Cleaning the data up
No kind of censorship whatsoever was applied to the data. But still some SMS had to be removed from the original data, especially duplicate SMS that were created due to technical problems as well as SMS that were obviously not written by humans, such as notifications about new MMS etc.
The original request, that was published in the press, requested for SMS that were:
Written by the very person who sent the SMS in. I.e. we did not want people to send in SMS that they had received but only the ones they had written to be sent out.
Written on a mobile phone, i.e. we did not want to receive SMS that were composed on a computer and then sent via the internet.
These guidelines were not always followed by the people who sent us SMS. We did receive SMS that were composed on the computer. In some cases this was obvious because of the additional text "sent by Xtrazone" or similar, in other cases we are not aware of it. We also received SMS which were sent in by the recipient. Again, this is obvious in some cases, especially when several SMS were being copied together and sent in as one SMS. In this case, a short communication can be found in one single SMS. There are certainly other cases of recipients sending in SMS as well, but those cannot be spotted.
SMS removed
As said before, no SMS were removed based on their content. Even SMS which clearly disregarded our original instruction, i.e. SMS that were sent from the computer or contained received SMS were being kept. However, some 2'000 SMS were removed because they fulfilled one of the following condition:
Duplicate SMS: For technical reasons, we received two copies of some SMS that the users sent only once. Thus, if a couplet of SMS featured exactly the same text and exactly the same time stamp, one of them was deleted. There are also SMS in the corpus with exactly or nearly the same text as another one but with different time stamps. We did not consider these to be duplicates owed to technical reasons and thus did not remove them. The reasons for not removing them are the following. On the one hand, they were sent to us by people who participated in our campaign and we would have shown a lack of respect if we had deleted them. It can be assumed that these identical or nearly identical SMS were also sent to the intended recipient, thus, they are real data which is valuable to us. On the other hand, it would have been difficult to actually draw a line.
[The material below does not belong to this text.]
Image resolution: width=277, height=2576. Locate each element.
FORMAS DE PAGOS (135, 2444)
If one full stop is replaced by an exclamation point in the second SMS, is it still the same one? And what if a typing error is corrected in the second SMS while the rest stays the same, is that another SMS or the same? We did not want to make decisions on those questions and thus valued and kept all the data that were being sent to us.
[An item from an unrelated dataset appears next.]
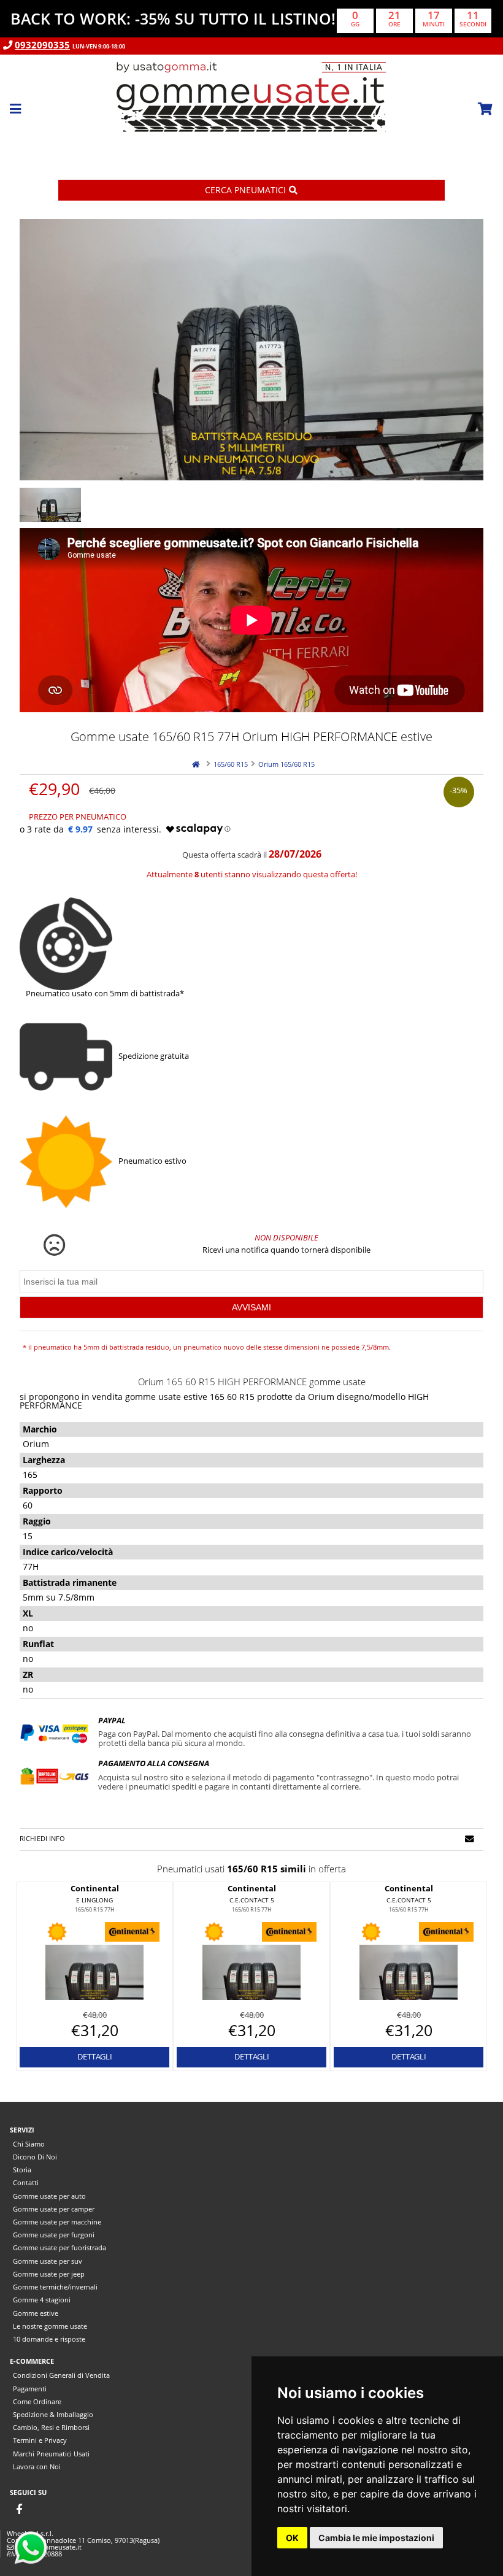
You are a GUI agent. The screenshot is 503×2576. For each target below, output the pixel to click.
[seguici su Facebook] (19, 2509)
SMS, that were obviously not sent by human beings but by computers: we found some SMS, that have to be considered as automated SMS that were not sent but received by the people who sent in SMS. Among those are SMS that inform about an incoming MMS or SMS that were created by digital agendas. In the latter, we found texts like "9am: dentist. 10am: meeting with Bob". Another type of automated SMS were those that informed about general events, such as "tomorrow: special waste collection in your district". All these SMS do not feature the type of language we are interested in, i.e. a language that is used in SMS to communicate between human beings. We thus decided to delete them.
All other SMS were kept exactly as we received them except for anonymization.